Remortgaging to Repay a Help to Buy Equity Loan
If you are remortgaging specifically to pay back your Help to Buy loan or need to switch lenders and would like to settle the balance at the same time, you can certainly do so.
You can also repay part of the loan, rather than the full amount, in minimum chunks of 10% of the property valuation.
Borrowers can settle a Help to Buy loan with savings or cash or remortgage to release equity and use the capital for the repayment.
Paying back a Help to Buy loan early is preferable for many homeowners. It means they will not have to worry about settling the account if they decide to sell and will not incur a monthly interest charge on top of their mortgage repayments.
However, a lot depends on your existing mortgage debt, property value, and equity.

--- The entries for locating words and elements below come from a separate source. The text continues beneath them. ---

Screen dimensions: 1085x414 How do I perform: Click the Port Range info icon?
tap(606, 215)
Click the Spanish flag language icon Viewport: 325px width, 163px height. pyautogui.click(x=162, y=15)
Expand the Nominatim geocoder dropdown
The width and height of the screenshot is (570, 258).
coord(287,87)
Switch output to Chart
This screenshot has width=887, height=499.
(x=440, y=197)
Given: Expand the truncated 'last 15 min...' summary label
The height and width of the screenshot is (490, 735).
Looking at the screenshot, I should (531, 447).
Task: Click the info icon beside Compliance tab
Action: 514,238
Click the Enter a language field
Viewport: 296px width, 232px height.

Higher mortgage values inevitably mean you will pay more per month and overall.
Releasing Equity Through a Help to Buy Remortgage
Lender policies vary, and you can potentially remortgage up to 90% or even 95% of your property value and use the funds to pay back your Help to Buy loan.

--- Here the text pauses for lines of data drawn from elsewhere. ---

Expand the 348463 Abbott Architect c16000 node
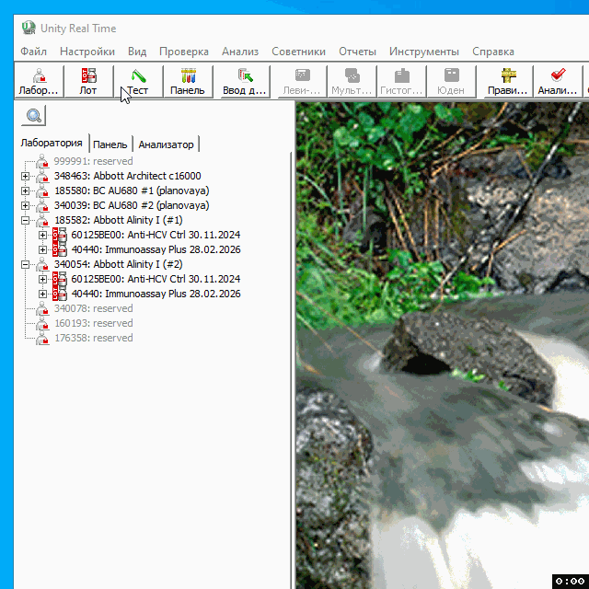Viewport: 589px width, 589px height. click(x=26, y=176)
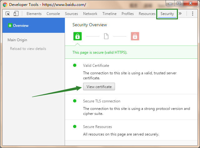Click the red insecure lock icon
The image size is (200, 148).
135,37
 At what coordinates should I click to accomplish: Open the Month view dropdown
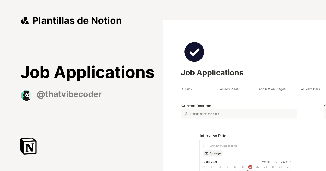pyautogui.click(x=267, y=162)
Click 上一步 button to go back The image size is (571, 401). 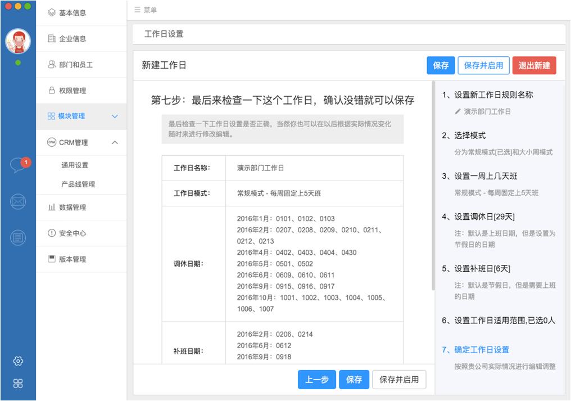coord(316,380)
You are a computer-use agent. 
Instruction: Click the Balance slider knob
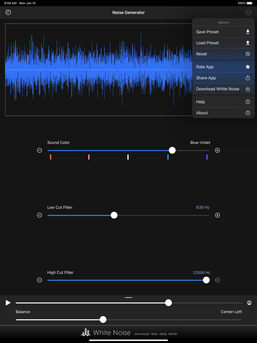103,320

The Think Plutus calculator is a good way to estimate what your mortgage payments might look like, including borrowing to repay your Help to Buy debt.
Your property valuation report should be conducted by a valuer accredited by the Royal Institute of Chartered Surveyors, who will verify the current market value of your home, which you will need for the remortgage process.
Remortgaging and Retaining a Help to Buy Equity Loan
If you need to remortgage to avoid moving onto a standard variable rate and do not have the funds or equity to repay your Help to Buy loan, all is not lost.
Not all lenders will accept the application, but some will – we can advise on the best-suited mortgage lenders if you would like further information.
Another route could be to go for a product switch without changing lenders, which can be beneficial because your current lender will not need to repeat the affordability assessment process.
Advice From an Independent Broker for a Help to Buy Remortgage
Before you remortgage a Help to Buy home, there are multiple aspects to consider, such as equity, affordability, interest rates, administration fees, and the remortgage terms.
We always recommend using a specialist, whole-of-market broker to help you navigate the process, choose the right products, or make informed decisions.
As an accomplished private broker with extensive knowledge in Help to Buy and non-standard financing, the Think Plutus team is on hand if you would like assistance.
Many niche mortgage lenders do not offer products directly to the public and only deal with approved brokers on their networks.
The products available are highly competitive, flexible, and normally more favourable than any potential offer from a mainstream bank – which would be less likely to support a Help to Buy remortgage application, whatever the circumstances.
Frequently Asked Questions – Help to Buy Remortgages
The below FAQs answer some commonly asked questions about how Help to Buy remortgages work and the best actions to take.
Can I Remortgage a Help to Buy Mortgage Through Any Lender?
Unfortunately, only a small selection of high street banks offer any kind of Help to Buy remortgage, including Barclays, Halifax and NatWest.
Banks are also not often the most competitive lenders for any non-standard product. Specialist lenders are more suitable for Help to Buy remortgages in most situations since they have a larger range of products and available terms.
How Much Does it Cost to Remortgage a Help to Buy Home?
Remortgages incur fees, although these vary depending on whether you are switching products with the same lender, applying elsewhere, or consolidating your Help to Buy debt into a new remortgage product.
Other costs include legal fees, valuation charges, brokerage, and product fees.
Do I Need Approval to Proceed With a Help to Buy Remortgage?
Yes, if you are moving your mortgage to a different lender, you need to submit a request called a Deed of Postponement to the scheme administrator – your solicitor will usually deal with this on your behalf.